My home stay family lives in a two-story house in the Medina with a pink living room and a red terrace. The houses here all follow a very similar traditional structure. They are like apartments and some are higher than others. Another student in the journalism program is my neighbor and earlier today I was called out onto the terrace to check-in as he stood below. In the living room (and in my guest room) couches line the walls. This, of course, allows for families to have plenty of people relax any way they want to as they watch TV, share meals or drink mint tea, as we did tonight, sweetened with honey and with different breads and toasts on the side.
Over tea I tried out my new survival Arabic (with a notebook cheat sheet) and found out that “study” when incorrectly pronounced, can sound a lot like “poopy”. It’s embarrassing but at least I‘m getting everyone to laugh.
When I walked in the house I immediately had a good feeling. It smelled like cleanliness. And if anyone knows my mother they would understand why that reminds me of home.
The family is comprised of three daughters. The oldest is my age and the youngest is five. Everyone is sweeter than I could have possibly imagined. “Mamma Latifa” hand fed me little meatballs out of the Tangin when she decided I wasn’t eating enough. She then gestured around the table and clasped her hands together. Looking straight into my eyes she repeated something to me in Arabic. From my right I heard the translation, “She says when you want something from the table, you take it. We are all family now.”
Sitting at the table eating Tangin with a group of Moroccans can easily give you that feeling. There are no individual plates just fruit, sides and pieces of bread you use to pinch meat and vegetables in the middle of the table. The serving dish is your plate. It’s everyone’s plate. And if I could choose any way to experience family time with my family it would be while piling large amounts of food into my mouth. Without shame. Beneen Bezzaf!
My sisters are fantastic. Not to say that my sister americania is great but to be honest she isn’t half as nice. My oldest sister is so helpful, willing to go out of her way to make sure I’m comfortable, and that includes ensuring that I have someone to talk to. My second oldest sister, slightly younger than me, speaks less Arabic, but still watches my face when I’m not looking and, like her mother, will make sure with a simple “Lebez” or “You good?” that I’m not hiding any frustrations or anxieties.

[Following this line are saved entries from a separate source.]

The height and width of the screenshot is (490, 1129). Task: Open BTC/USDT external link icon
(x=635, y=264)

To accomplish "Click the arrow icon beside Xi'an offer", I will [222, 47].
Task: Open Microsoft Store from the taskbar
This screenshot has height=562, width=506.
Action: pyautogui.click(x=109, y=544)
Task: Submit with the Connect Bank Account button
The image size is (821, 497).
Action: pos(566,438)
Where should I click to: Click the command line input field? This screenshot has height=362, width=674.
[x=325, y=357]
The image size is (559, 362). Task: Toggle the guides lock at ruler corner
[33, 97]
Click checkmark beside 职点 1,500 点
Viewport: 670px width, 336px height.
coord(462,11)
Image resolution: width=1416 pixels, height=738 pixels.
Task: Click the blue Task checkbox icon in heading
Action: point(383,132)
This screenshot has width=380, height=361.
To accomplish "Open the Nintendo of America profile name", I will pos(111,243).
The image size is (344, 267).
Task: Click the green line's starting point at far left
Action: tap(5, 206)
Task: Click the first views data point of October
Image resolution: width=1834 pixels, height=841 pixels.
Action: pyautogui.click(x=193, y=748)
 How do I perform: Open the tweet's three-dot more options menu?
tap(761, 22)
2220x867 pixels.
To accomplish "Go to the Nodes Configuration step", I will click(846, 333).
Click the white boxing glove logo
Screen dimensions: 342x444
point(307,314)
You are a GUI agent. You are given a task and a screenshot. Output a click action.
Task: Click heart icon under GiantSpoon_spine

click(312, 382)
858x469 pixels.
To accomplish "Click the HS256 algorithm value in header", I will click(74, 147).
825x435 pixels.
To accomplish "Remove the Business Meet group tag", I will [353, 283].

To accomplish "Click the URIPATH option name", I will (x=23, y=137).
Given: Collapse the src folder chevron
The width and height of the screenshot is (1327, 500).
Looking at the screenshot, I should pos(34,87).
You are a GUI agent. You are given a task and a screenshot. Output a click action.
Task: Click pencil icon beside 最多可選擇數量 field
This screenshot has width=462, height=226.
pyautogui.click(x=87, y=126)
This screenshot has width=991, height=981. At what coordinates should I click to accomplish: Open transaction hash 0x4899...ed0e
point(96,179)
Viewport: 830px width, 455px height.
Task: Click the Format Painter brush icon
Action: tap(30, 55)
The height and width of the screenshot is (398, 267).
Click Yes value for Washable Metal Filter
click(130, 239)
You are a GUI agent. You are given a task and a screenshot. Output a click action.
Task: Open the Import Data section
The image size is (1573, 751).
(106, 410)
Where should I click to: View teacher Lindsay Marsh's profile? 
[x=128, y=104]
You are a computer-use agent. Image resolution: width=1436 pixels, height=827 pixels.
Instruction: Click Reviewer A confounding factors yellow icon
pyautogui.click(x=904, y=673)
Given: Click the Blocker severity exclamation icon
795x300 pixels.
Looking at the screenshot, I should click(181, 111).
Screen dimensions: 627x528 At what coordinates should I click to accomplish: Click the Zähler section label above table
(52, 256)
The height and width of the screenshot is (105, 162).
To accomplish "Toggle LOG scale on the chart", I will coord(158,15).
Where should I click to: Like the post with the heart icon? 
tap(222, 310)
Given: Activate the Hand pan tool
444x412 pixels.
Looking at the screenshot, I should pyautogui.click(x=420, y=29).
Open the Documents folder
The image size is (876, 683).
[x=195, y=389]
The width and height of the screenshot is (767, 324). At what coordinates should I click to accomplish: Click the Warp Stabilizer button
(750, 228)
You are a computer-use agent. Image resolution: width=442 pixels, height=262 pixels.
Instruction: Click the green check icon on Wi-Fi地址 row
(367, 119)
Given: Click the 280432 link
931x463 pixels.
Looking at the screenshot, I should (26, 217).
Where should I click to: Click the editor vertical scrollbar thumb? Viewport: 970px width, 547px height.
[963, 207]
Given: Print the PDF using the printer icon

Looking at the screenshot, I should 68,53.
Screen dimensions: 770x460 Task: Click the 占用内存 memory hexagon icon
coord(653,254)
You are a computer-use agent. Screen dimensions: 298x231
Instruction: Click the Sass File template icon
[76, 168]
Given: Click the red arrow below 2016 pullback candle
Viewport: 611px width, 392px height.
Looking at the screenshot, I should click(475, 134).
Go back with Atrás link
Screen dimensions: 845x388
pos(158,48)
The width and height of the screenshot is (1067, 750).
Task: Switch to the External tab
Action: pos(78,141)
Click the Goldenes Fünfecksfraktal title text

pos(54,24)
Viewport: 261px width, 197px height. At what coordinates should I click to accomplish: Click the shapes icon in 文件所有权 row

Now my baby sister. She is perfection. When I arrived she ran around me, a little shy but incredibly curious. It wasn’t until I started to try and show them my Arabic that this 5-year-old girl found her way in. Wiggling around next to me on the couch she began to have me repeat phrases after her until I understood well enough to complete what she was trying to have me say. She’d walk away and come back only to ask me again. If I got it right she’d nod with her entire body and say “Bravo!”
She’s five.
When I took out my notebook she wrote her name for me and I in turn wrote mine for her. This turned into a little game that I’ll be finding remnants of for months. Quite literally. She wrote all over my planner.
Just before bed she came down to my room again as I unpacked pointing at everything and asking “Schnoo?” She tried on my hat and lipstick and gasped when she saw my camera.
I have a little sister with two little buns on top of her head, the curly pieces falling out of a purple clip. She leads my through the Medina by the hand and tells me not to step on grates. She is my petit professor.